### Trecho do documento ###

“Terrivelmente católico”? A cobertura noticiosa sobre o perfil religioso de Kassio Nunes Marques
No dia 2 de Outubro, o Presidente da República Jair Bolsonaro (sem partido) indicou o jurista Kassio Nunes Marques para ministro do Supremo Tribunal Federal (STF), seguindo o protocolo para o preenchimento do cargo. Ele vai substituir o decano Celso de Mello, que se aposenta da corte no próximo dia 13. Kassio Nunes Marques é desembargador do Tribunal Regional Federal da Primeira Região (TRF-1) e precisa ser confirmado pelo Senado para tomar posse na mais alta corte do país.
Essa é a primeira de duas indicações ao STF que Bolsonaro pode fazer em seu mandato. O próximo ministro a deixar a corte será Marco Aurélio Mello, ao completar 75 anos em 2021. Em julho de 2019, o presidente prometeu que indicaria alguém “terrivelmente evangélico” em uma das duas ocasiões, uma delas em evento com apoiadores religiosos. Apesar da pressão da bancada evangélica no Congresso Nacional, Bolsonaro decidiu por um nome católico que tem sido interpretado como um aceno ao Nordeste (o indicado é piauiense) e ao “Centrão”. O “Centrão” é um grupo informal de parlamentares de diversos partidos de centro e centro-direita que apoiaram governos ao longo do tempo de forma a garantir ao Planalto maioria no Congresso, em troca de cargos e verbas para projetos..
Reações de evangélicos
Apesar de seguir a fé católica, o nome de Nunes gerou reação de integrantes da bancada evangélica e de lideranças evangélicas influentes na política por outro motivo. O jornal O Globo destaca que evangélicos cobram que o indicado se declare “conservador”. “Até agora ele (Kassio Marques) não veio a público dizer se é conservador, se é a favor do aborto, se é a favor de jogos de azar, se é a favor de casamento homossexual, se valoriza a família. Se for um conservador, parabéns, boa indicação. Mas até agora nem o indicado nem o próprio presidente está mostrando o currículo de conservador dele”, afirmou o deputado Sóstenes Cavalcante (DEM-RJ) à reportagem do jornal carioca.
Após o anúncio de Kássio Nunes Marques, o pastor evangélico Silas Malafaia, padrinho político de Sóstenes Cavalcante, criticou a indicação. Em entrevista ao jornal Folha de São Paulo, ele criticou o fato de Nunes ter sido levado ao TRF-1 por indicação da então presidente Dilma Rousseff (PT). O jurista entrou no tribunal em 2011 para preencher a vaga destinada a advogados.

###

▶ [Pedido da tarefa]:
Resuma em duas frases o trecho acima sobre a indicação de Kassio Nunes Marques ao STF.

### Dados apresentados ###

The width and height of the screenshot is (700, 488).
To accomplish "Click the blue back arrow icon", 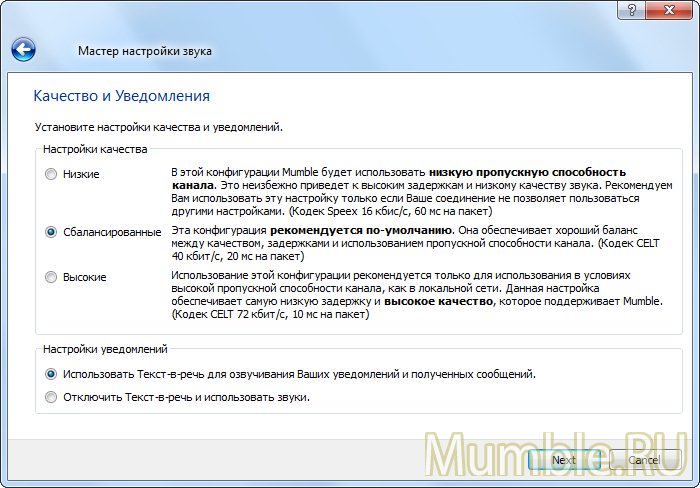I will click(23, 49).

###

▶ [Tarefa concluída]:
Em 2 de outubro, Jair Bolsonaro indicou para o STF o desembargador do TRF-1 Kassio Nunes Marques, católico e piauiense, para substituir Celso de Mello, em uma escolha que ainda depende de confirmação do Senado e foi feita apesar da pressão da bancada evangélica. A indicação gerou reação de evangélicos: o deputado Sóstenes Cavalcante cobrou que o indicado se declarasse conservador, e o pastor Silas Malafaia criticou o fato de ele ter chegado ao TRF-1 por indicação de Dilma Rousseff.